* _Problem description_
Output each record exactly, with nothing omitted.

[Entries taken from a collection]

_ _ _ _ _ _ _

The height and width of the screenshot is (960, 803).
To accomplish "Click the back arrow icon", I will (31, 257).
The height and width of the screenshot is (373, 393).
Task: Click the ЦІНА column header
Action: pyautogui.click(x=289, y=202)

_ _ _ _ _ _ _

* _Exercise solution_
The height and width of the screenshot is (960, 803).
To accomplish "Click the back arrow icon", I will (31, 257).
The height and width of the screenshot is (373, 393).
Task: Click the ЦІНА column header
Action: pyautogui.click(x=289, y=202)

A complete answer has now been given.